Clinical validation of prostate cancer AI models: performance of radiologists with and without AI assistance

Jul 2, 2025 | Newsletter #8

Βy Prof. Daniele Regge [Chief of the Radiology Unit, Candiolo Cancer Institute, Torino-Italy] and Simone Mazzetti [Candiolo Cancer Institute, Torino-Italy]

The clinical validation study was designed to assess the diagnostic performance of artificial intelligence (AI) models when applied in a simulated clinical environment by radiologists, to identify prostate cancer lesions on magnetic resonance imaging (MRI). Two reading sessions were conducted: the first was unaided, meaning that readers assessed the MRI examinations without AI assistance, while the second session was AI-assisted, where readers could use the output of AI models highlighting the location and extent of potential prostate lesions (see Figure).

Example of the reading platform used for the clinical validation. The prostate lesion is highlighted by the AI software in red in the lower-left window. The yellow arrow points to the prostate lesion in the remaining three series.

 

The objective was to evaluate the impact and interaction between readers and AI tools in terms of diagnostic accuracy, lesion detection sensitivity, and reporting times. Within the ProCancer-I project, two AI models for prostate cancer detection on MRI were developed and underwent clinical validation: one from the Candiolo Cancer Institute (Turin, Italy) and the other from the Champalimaud Foundation (Lisbon, Portugal).

A total of 320 anonymized MRI examinations, with a cancer prevalence of 50%, and balanced for MRI vendors and lesions size, were selected from the ProstateNET dataset.

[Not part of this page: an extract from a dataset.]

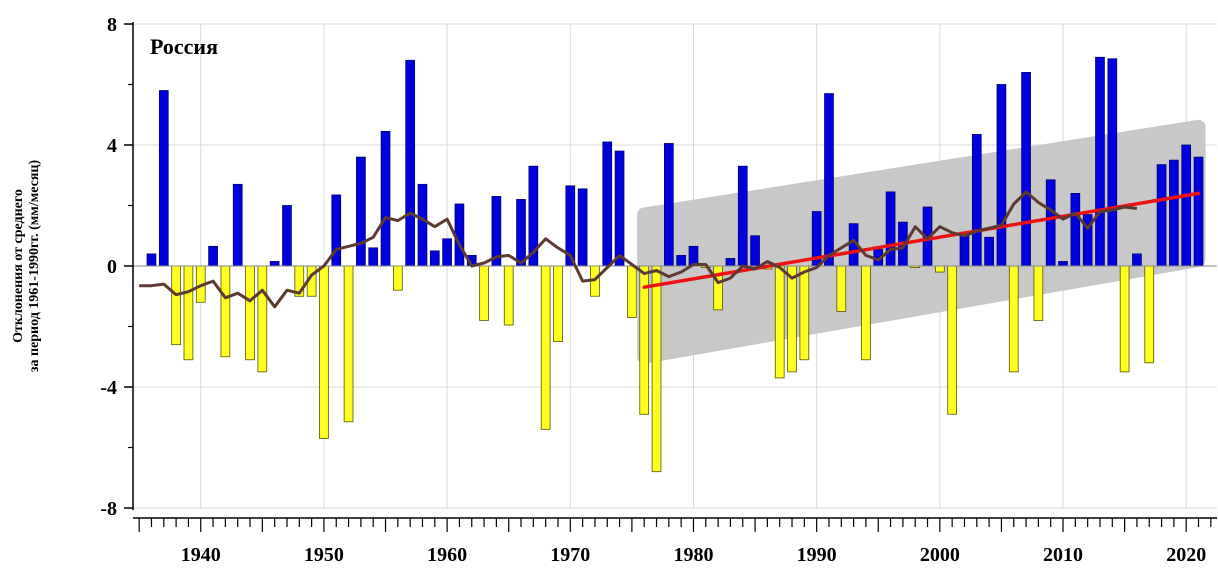 The image size is (1218, 568). Describe the element at coordinates (447, 555) in the screenshot. I see `x-tick-label: 1960` at that location.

These exams were assigned to 20 radiologists from 10 Clinical Partners within the ProCancer-I Consortium, representing a wide range of experience levels in prostate imaging reporting.

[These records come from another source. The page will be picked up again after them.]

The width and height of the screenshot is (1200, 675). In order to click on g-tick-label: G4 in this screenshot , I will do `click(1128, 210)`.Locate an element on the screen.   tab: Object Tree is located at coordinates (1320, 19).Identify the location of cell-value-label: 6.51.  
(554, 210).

The validation study began in December 2024, with radiologists independently reviewing the MRI scans without AI assistance. Each reader assessed 64 cases, identifying and annotating suspicious lesions, assigning PI-RADS scores, and reporting their level of diagnostic confidence. After a 6-week interval, intended to minimize recall of prior assessments, the AI-assisted session was conducted. Between February and March 2025, the same radiologists re-evaluated the 64 MRI scans, this time supported by AI: 32 cases with the Candiolo model, and 32 with the Champalimaud Foundation model.

Performance metrics included overall sensitivity, specificity and reporting times, with and without AI assistance. Additional analyses stratified the results by lesion aggressiveness, size, location and MRI vendor.

The results demonstrated a significant improvement in lesion detection sensitivity among readers whose baseline (unaided) sensitivity was below 80%, along with a reduction in reporting times of approximately 16% (120 seconds unaided vs 100 seconds AI-aided).

 

  mean unassisted sensitivity mean assisted sensitivity Δ p
readers with
unassisted sensitivity <50%
43% 58% +15% 0.018
readers with
unassisted sensitivity
between 50-80%
62% 69% +7% 0.035
readers with
unassisted sensitivity ≤80%
57% 66% +9% 0.003
readers with
unassisted sensitivity >80%
88% 77% -11% 0.059

 

 

The clinical validation study concludes that AI-assisted reading can enhance radiologist performance in prostate MRI interpretation, especially for those with a lower baseline sensitivity. These findings support the integration of AI tools into routine clinical workflows to improve readers diagnostic accuracy, particularly for the less experienced readers.